Your instructions:
Return every line in the entries below where the word "agent" shows up.

Data extract:

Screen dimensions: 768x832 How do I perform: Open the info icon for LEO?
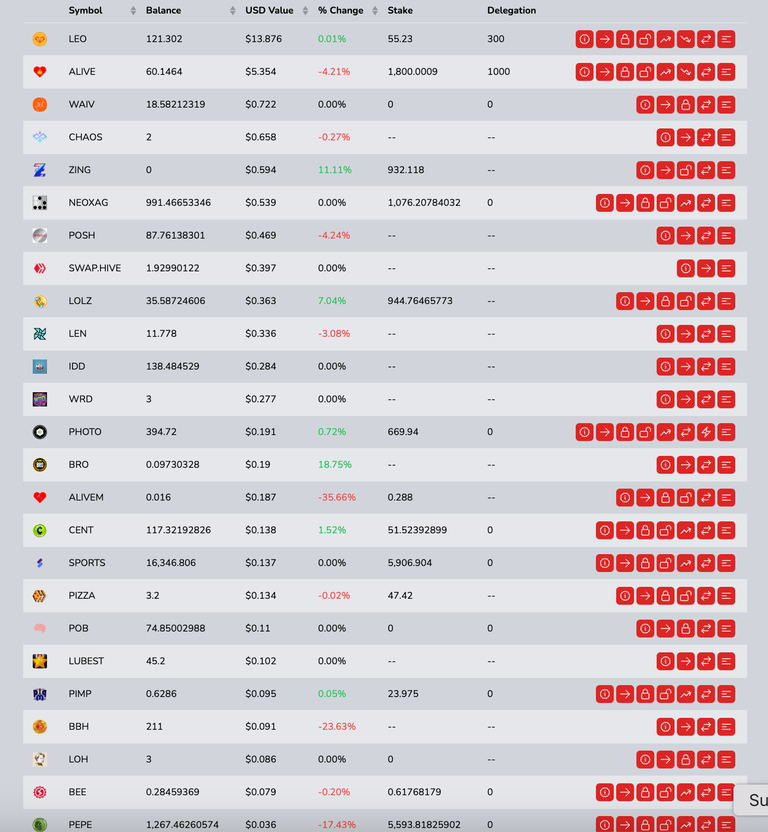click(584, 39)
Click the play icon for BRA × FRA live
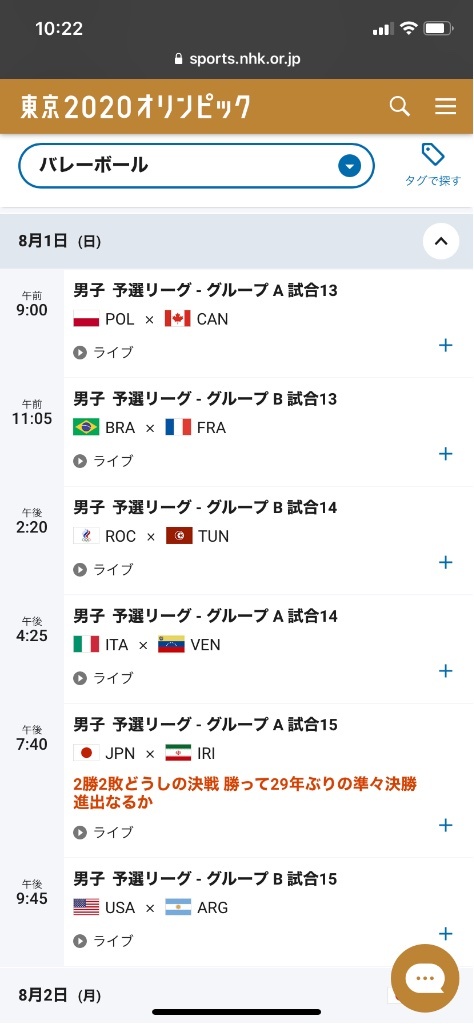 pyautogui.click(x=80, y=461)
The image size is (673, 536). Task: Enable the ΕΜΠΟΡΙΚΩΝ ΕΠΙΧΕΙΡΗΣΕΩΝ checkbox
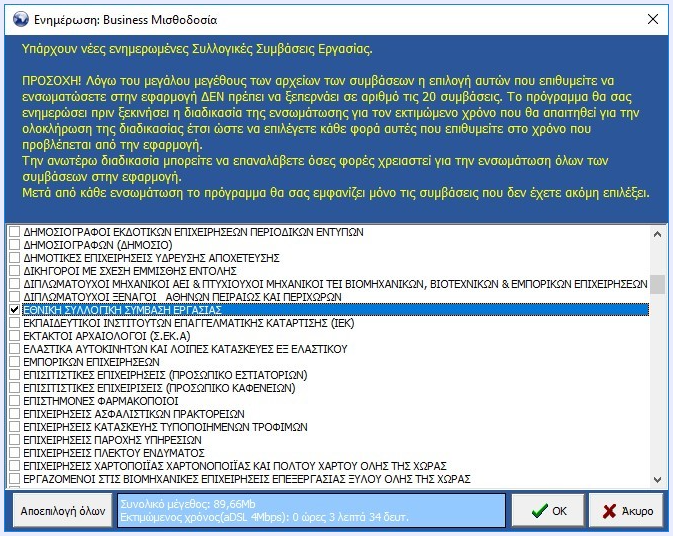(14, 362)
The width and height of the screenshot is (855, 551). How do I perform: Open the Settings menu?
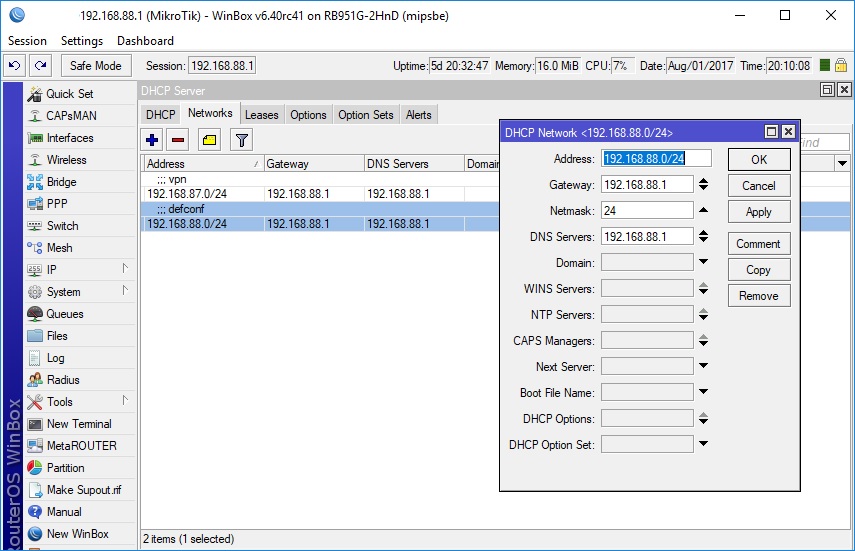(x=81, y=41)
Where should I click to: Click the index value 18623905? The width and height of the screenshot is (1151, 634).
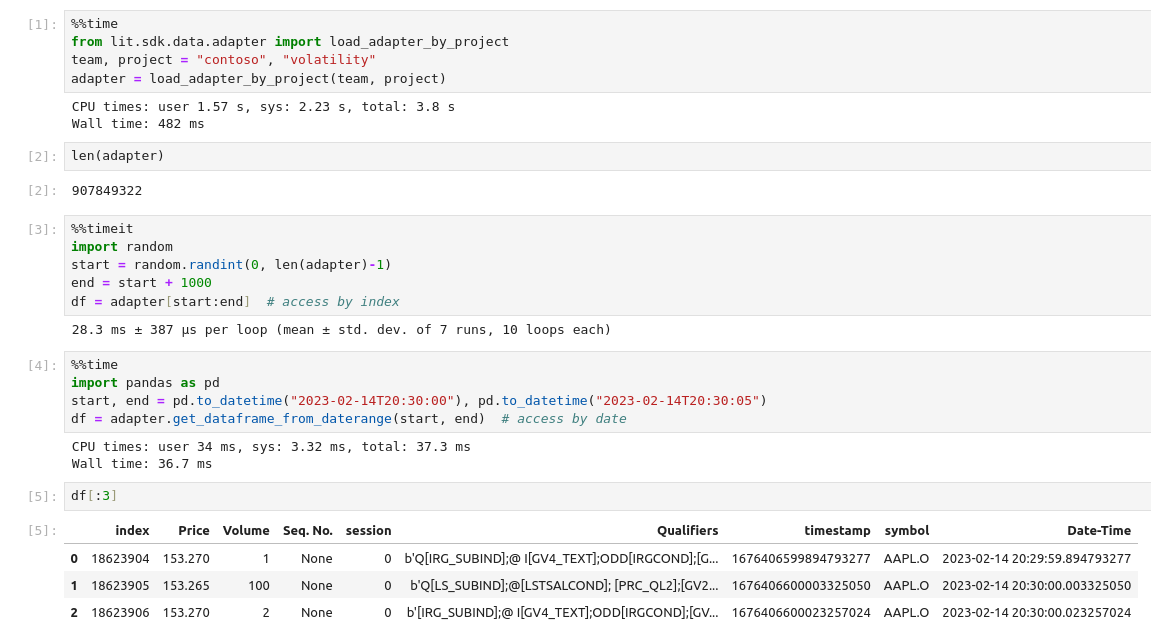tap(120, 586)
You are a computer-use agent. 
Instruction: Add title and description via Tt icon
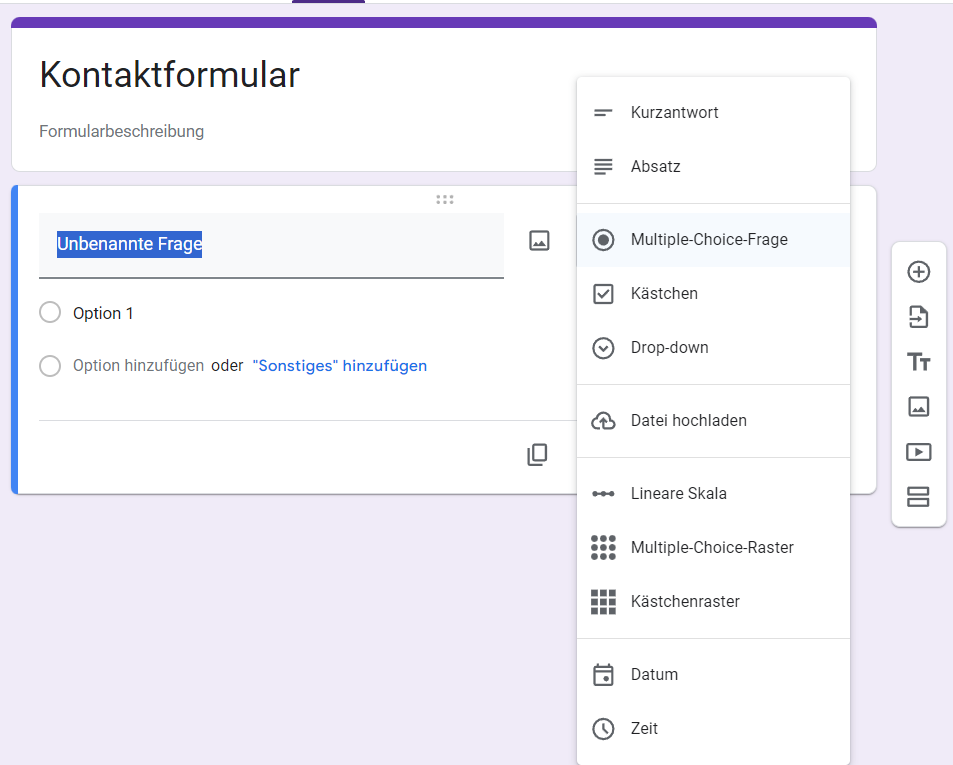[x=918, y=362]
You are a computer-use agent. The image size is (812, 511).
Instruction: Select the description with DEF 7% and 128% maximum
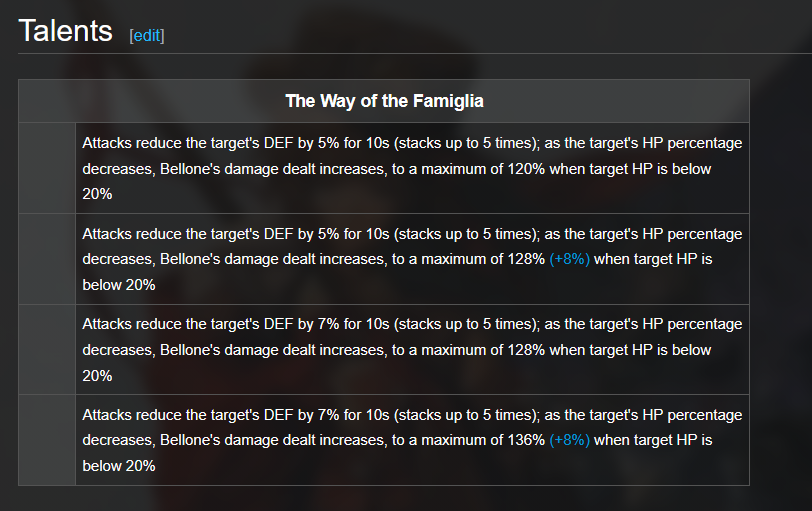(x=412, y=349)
--
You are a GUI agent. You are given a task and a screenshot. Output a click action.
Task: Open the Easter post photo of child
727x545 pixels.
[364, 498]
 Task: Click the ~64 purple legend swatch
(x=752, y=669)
* * *
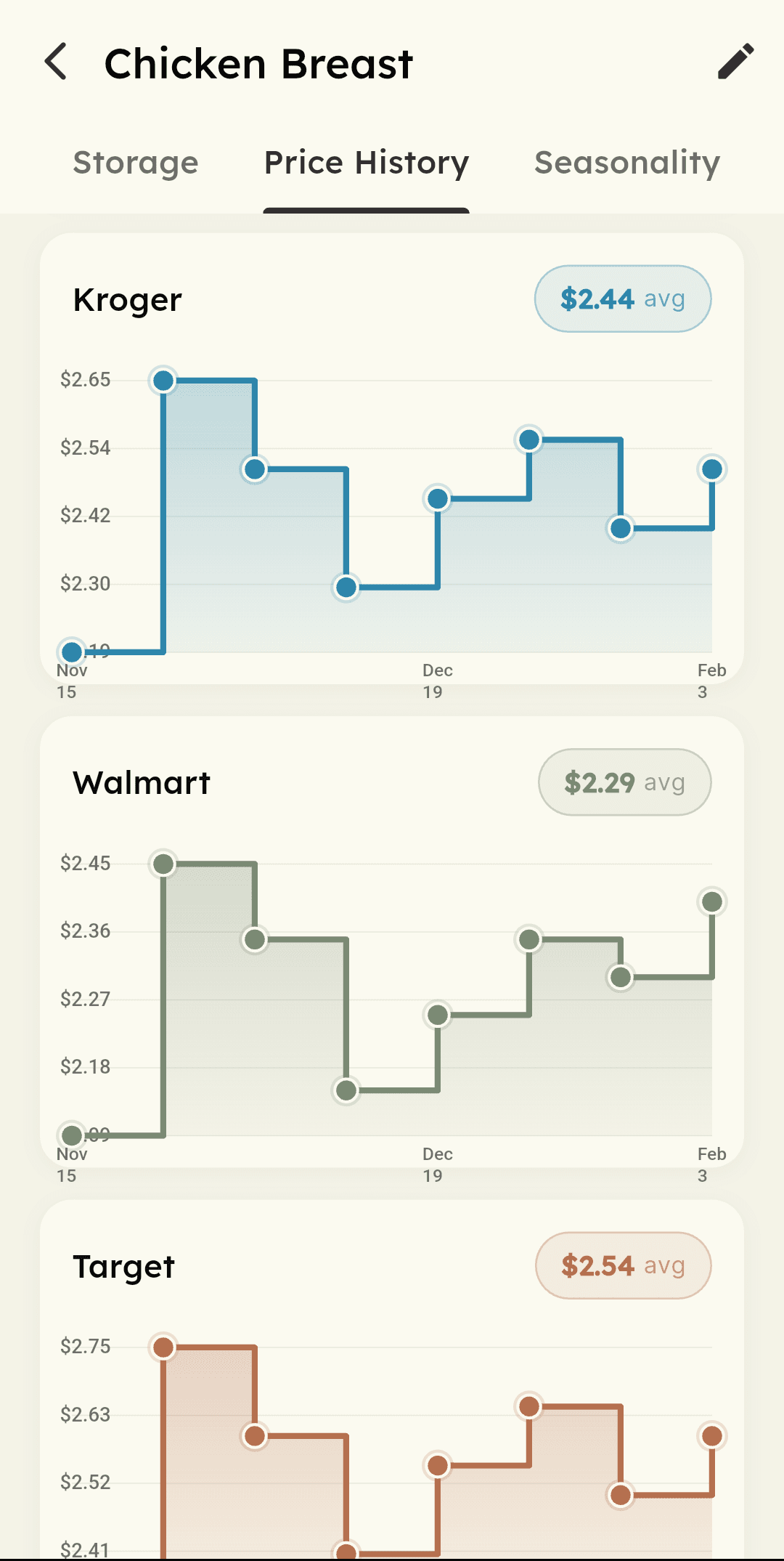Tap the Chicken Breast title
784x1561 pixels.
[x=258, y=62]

Answer:
You are a computer-use agent. 
You are a computer-use agent. The image size is (812, 511).
You are a GUI agent. You are given a task and a screenshot. Output a click action.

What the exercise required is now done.